**Task to carry out**
Arrange all of the material below as a Markdown table with the columns "No." and "Line." Give each nonblank line its own row, numbered in order, and skip the blank lines.

Records from a pointing dataset
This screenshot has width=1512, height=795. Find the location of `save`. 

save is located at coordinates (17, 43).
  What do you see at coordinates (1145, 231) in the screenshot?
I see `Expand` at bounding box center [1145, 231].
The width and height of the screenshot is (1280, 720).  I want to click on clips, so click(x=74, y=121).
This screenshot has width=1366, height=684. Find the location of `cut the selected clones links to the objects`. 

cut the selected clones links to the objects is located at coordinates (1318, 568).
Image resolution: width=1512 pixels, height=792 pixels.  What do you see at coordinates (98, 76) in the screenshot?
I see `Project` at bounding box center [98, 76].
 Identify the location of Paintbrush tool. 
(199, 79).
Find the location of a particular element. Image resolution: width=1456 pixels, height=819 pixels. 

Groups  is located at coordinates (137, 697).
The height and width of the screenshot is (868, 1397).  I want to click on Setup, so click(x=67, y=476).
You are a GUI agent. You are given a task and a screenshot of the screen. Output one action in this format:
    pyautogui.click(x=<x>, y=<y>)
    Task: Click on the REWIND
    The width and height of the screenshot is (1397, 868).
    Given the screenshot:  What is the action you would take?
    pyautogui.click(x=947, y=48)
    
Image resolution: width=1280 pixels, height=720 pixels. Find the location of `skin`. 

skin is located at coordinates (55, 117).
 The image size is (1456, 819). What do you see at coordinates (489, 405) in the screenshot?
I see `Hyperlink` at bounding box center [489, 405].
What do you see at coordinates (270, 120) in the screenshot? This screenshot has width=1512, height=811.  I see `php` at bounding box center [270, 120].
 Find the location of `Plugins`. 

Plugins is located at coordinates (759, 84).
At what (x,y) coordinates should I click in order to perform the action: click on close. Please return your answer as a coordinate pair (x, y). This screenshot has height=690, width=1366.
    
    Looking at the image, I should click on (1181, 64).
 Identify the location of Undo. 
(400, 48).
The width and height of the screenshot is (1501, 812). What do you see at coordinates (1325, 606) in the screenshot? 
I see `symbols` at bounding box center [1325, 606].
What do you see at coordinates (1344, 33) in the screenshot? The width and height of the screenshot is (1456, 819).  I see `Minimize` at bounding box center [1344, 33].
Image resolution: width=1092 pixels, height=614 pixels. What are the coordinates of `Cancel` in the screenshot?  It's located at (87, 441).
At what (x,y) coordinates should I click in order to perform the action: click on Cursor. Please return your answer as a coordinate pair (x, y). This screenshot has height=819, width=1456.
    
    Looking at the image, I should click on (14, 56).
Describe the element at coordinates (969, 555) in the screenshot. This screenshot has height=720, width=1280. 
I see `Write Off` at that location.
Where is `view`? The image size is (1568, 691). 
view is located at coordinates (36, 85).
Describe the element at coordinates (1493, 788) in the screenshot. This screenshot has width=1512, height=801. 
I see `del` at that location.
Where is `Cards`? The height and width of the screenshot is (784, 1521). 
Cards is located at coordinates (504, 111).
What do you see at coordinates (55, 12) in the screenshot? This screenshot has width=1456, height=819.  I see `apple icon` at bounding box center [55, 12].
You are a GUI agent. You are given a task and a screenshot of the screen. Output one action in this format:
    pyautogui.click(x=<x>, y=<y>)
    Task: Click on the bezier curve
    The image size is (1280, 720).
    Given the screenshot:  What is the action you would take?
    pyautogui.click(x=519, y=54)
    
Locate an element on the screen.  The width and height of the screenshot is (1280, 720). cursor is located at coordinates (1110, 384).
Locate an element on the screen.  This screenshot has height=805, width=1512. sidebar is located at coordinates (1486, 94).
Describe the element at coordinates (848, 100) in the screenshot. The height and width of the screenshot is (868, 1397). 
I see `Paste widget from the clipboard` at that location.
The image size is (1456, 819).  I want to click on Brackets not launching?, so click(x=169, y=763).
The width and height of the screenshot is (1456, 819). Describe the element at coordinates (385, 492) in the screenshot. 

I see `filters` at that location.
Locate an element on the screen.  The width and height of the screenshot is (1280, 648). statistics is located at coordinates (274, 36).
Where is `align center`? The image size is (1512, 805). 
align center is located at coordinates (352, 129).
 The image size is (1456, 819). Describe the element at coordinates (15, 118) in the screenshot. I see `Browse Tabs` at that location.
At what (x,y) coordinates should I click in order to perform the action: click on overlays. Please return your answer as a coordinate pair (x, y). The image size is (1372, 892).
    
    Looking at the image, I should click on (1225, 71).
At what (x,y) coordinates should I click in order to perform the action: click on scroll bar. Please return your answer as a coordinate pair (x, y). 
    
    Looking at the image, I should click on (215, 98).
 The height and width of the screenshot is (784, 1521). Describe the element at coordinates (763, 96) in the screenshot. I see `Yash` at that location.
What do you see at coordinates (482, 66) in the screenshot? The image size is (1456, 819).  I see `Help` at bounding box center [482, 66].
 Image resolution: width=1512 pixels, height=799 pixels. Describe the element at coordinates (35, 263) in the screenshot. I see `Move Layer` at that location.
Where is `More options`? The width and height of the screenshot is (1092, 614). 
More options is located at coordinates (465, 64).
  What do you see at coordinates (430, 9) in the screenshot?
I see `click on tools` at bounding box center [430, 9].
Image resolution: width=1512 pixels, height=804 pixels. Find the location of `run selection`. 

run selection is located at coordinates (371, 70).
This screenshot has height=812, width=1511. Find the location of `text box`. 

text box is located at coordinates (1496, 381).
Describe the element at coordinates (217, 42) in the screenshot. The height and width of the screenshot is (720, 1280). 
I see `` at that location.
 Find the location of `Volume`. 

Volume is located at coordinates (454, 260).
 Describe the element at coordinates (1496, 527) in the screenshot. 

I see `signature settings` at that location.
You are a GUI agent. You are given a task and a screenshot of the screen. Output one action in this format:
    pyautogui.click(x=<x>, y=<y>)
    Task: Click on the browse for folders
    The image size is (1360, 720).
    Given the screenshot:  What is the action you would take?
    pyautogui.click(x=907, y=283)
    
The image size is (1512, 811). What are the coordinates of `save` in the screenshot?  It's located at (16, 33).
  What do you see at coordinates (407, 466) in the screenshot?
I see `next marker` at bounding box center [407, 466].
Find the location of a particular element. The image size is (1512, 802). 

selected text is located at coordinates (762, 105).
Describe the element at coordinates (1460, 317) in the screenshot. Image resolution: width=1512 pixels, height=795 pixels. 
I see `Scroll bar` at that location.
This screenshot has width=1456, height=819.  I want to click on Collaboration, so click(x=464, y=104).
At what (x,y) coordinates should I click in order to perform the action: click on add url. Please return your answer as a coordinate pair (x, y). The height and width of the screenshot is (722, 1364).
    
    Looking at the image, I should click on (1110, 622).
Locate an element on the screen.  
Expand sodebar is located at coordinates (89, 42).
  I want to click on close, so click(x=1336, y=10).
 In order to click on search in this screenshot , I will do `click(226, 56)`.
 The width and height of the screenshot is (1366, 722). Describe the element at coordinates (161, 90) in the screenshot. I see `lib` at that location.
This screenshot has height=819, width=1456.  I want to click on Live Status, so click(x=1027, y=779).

**Output of the exercise**
| No. | Line |
|---|---|
| 1 | This screenshot has width=1512, height=795. Find the location of `save`.  |
| 2 | save is located at coordinates (17, 43). |
| 3 |   What do you see at coordinates (1145, 231) in the screenshot? |
| 4 | I see `Expand` at bounding box center [1145, 231]. |
| 5 | The width and height of the screenshot is (1280, 720).  I want to click on clips, so click(x=74, y=121). |
| 6 | This screenshot has width=1366, height=684. Find the location of `cut the selected clones links to the objects`.  |
| 7 | cut the selected clones links to the objects is located at coordinates (1318, 568). |
| 8 | Image resolution: width=1512 pixels, height=792 pixels.  What do you see at coordinates (98, 76) in the screenshot? |
| 9 | I see `Project` at bounding box center [98, 76]. |
| 10 |  Identify the location of Paintbrush tool.  |
| 11 | (199, 79). |
| 12 | Find the location of a particular element. Image resolution: width=1456 pixels, height=819 pixels.  |
| 13 | Groups  is located at coordinates (137, 697). |
| 14 | The height and width of the screenshot is (868, 1397).  I want to click on Setup, so click(x=67, y=476). |
| 15 | You are a GUI agent. You are given a task and a screenshot of the screen. Output one action in this format: |
| 16 |     pyautogui.click(x=<x>, y=<y>) |
| 17 |     Task: Click on the REWIND |
| 18 |     The width and height of the screenshot is (1397, 868). |
| 19 |     Given the screenshot:  What is the action you would take? |
| 20 |     pyautogui.click(x=947, y=48) |
| 21 | Image resolution: width=1280 pixels, height=720 pixels. Find the location of `skin`.  |
| 22 | skin is located at coordinates (55, 117). |
| 23 |  The image size is (1456, 819). What do you see at coordinates (489, 405) in the screenshot? |
| 24 | I see `Hyperlink` at bounding box center [489, 405]. |
| 25 | What do you see at coordinates (270, 120) in the screenshot? This screenshot has width=1512, height=811.  I see `php` at bounding box center [270, 120]. |
| 26 |  Find the location of `Plugins`.  |
| 27 | Plugins is located at coordinates (759, 84). |
| 28 | At what (x,y) coordinates should I click in order to perform the action: click on close. Please return your answer as a coordinate pair (x, y). This screenshot has height=690, width=1366. |
| 29 |     Looking at the image, I should click on (1181, 64). |
| 30 |  Identify the location of Undo.  |
| 31 | (400, 48). |
| 32 | The width and height of the screenshot is (1501, 812). What do you see at coordinates (1325, 606) in the screenshot?  |
| 33 | I see `symbols` at bounding box center [1325, 606]. |
| 34 | What do you see at coordinates (1344, 33) in the screenshot? The width and height of the screenshot is (1456, 819).  I see `Minimize` at bounding box center [1344, 33]. |
| 35 | Image resolution: width=1092 pixels, height=614 pixels. What are the coordinates of `Cancel` in the screenshot?  It's located at (87, 441). |
| 36 | At what (x,y) coordinates should I click in order to perform the action: click on Cursor. Please return your answer as a coordinate pair (x, y). This screenshot has height=819, width=1456. |
| 37 |     Looking at the image, I should click on (14, 56). |
| 38 | Describe the element at coordinates (969, 555) in the screenshot. This screenshot has height=720, width=1280.  |
| 39 | I see `Write Off` at that location. |
| 40 | Where is `view`? The image size is (1568, 691).  |
| 41 | view is located at coordinates (36, 85). |
| 42 | Describe the element at coordinates (1493, 788) in the screenshot. This screenshot has width=1512, height=801.  |
| 43 | I see `del` at that location. |
| 44 | Where is `Cards`? The height and width of the screenshot is (784, 1521).  |
| 45 | Cards is located at coordinates (504, 111). |
| 46 | What do you see at coordinates (55, 12) in the screenshot? This screenshot has width=1456, height=819.  I see `apple icon` at bounding box center [55, 12]. |
| 47 | You are a GUI agent. You are given a task and a screenshot of the screen. Output one action in this format: |
| 48 |     pyautogui.click(x=<x>, y=<y>) |
| 49 |     Task: Click on the bezier curve |
| 50 |     The image size is (1280, 720). |
| 51 |     Given the screenshot:  What is the action you would take? |
| 52 |     pyautogui.click(x=519, y=54) |
| 53 | Locate an element on the screen.  The width and height of the screenshot is (1280, 720). cursor is located at coordinates (1110, 384). |
| 54 | Locate an element on the screen.  This screenshot has height=805, width=1512. sidebar is located at coordinates (1486, 94). |
| 55 | Describe the element at coordinates (848, 100) in the screenshot. The height and width of the screenshot is (868, 1397).  |
| 56 | I see `Paste widget from the clipboard` at that location. |
| 57 | The image size is (1456, 819).  I want to click on Brackets not launching?, so click(x=169, y=763). |
| 58 | The width and height of the screenshot is (1456, 819). Describe the element at coordinates (385, 492) in the screenshot.  |
| 59 | I see `filters` at that location. |
| 60 | Locate an element on the screen.  The width and height of the screenshot is (1280, 648). statistics is located at coordinates (274, 36). |
| 61 | Where is `align center`? The image size is (1512, 805).  |
| 62 | align center is located at coordinates (352, 129). |
| 63 |  The image size is (1456, 819). Describe the element at coordinates (15, 118) in the screenshot. I see `Browse Tabs` at that location. |
| 64 | At what (x,y) coordinates should I click in order to perform the action: click on overlays. Please return your answer as a coordinate pair (x, y). The image size is (1372, 892). |
| 65 |     Looking at the image, I should click on (1225, 71). |
| 66 | At what (x,y) coordinates should I click in order to perform the action: click on scroll bar. Please return your answer as a coordinate pair (x, y).  |
| 67 |     Looking at the image, I should click on (215, 98). |
| 68 |  The height and width of the screenshot is (784, 1521). Describe the element at coordinates (763, 96) in the screenshot. I see `Yash` at that location. |
| 69 | What do you see at coordinates (482, 66) in the screenshot? The image size is (1456, 819).  I see `Help` at bounding box center [482, 66]. |
| 70 |  Image resolution: width=1512 pixels, height=799 pixels. Describe the element at coordinates (35, 263) in the screenshot. I see `Move Layer` at that location. |
| 71 | Where is `More options`? The width and height of the screenshot is (1092, 614).  |
| 72 | More options is located at coordinates (465, 64). |
| 73 |   What do you see at coordinates (430, 9) in the screenshot? |
| 74 | I see `click on tools` at bounding box center [430, 9]. |
| 75 | Image resolution: width=1512 pixels, height=804 pixels. Find the location of `run selection`.  |
| 76 | run selection is located at coordinates (371, 70). |
| 77 | This screenshot has height=812, width=1511. Find the location of `text box`.  |
| 78 | text box is located at coordinates (1496, 381). |
| 79 | Describe the element at coordinates (217, 42) in the screenshot. The height and width of the screenshot is (720, 1280).  |
| 80 | I see `` at that location. |
| 81 |  Find the location of `Volume`.  |
| 82 | Volume is located at coordinates (454, 260). |
| 83 |  Describe the element at coordinates (1496, 527) in the screenshot.  |
| 84 | I see `signature settings` at that location. |
| 85 | You are a GUI agent. You are given a task and a screenshot of the screen. Output one action in this format: |
| 86 |     pyautogui.click(x=<x>, y=<y>) |
| 87 |     Task: Click on the browse for folders |
| 88 |     The image size is (1360, 720). |
| 89 |     Given the screenshot:  What is the action you would take? |
| 90 |     pyautogui.click(x=907, y=283) |
| 91 | The image size is (1512, 811). What are the coordinates of `save` in the screenshot?  It's located at (16, 33). |
| 92 |   What do you see at coordinates (407, 466) in the screenshot? |
| 93 | I see `next marker` at bounding box center [407, 466]. |
| 94 | Find the location of a particular element. The image size is (1512, 802).  |
| 95 | selected text is located at coordinates (762, 105). |
| 96 | Describe the element at coordinates (1460, 317) in the screenshot. Image resolution: width=1512 pixels, height=795 pixels.  |
| 97 | I see `Scroll bar` at that location. |
| 98 | This screenshot has width=1456, height=819.  I want to click on Collaboration, so click(x=464, y=104). |
| 99 | At what (x,y) coordinates should I click in order to perform the action: click on add url. Please return your answer as a coordinate pair (x, y). The height and width of the screenshot is (722, 1364). |
| 100 |     Looking at the image, I should click on (1110, 622). |
| 101 | Locate an element on the screen.   |
| 102 | Expand sodebar is located at coordinates (89, 42). |
| 103 |   I want to click on close, so click(x=1336, y=10). |
| 104 |  In order to click on search in this screenshot , I will do `click(226, 56)`. |
| 105 |  The width and height of the screenshot is (1366, 722). Describe the element at coordinates (161, 90) in the screenshot. I see `lib` at that location. |
| 106 | This screenshot has height=819, width=1456.  I want to click on Live Status, so click(x=1027, y=779). |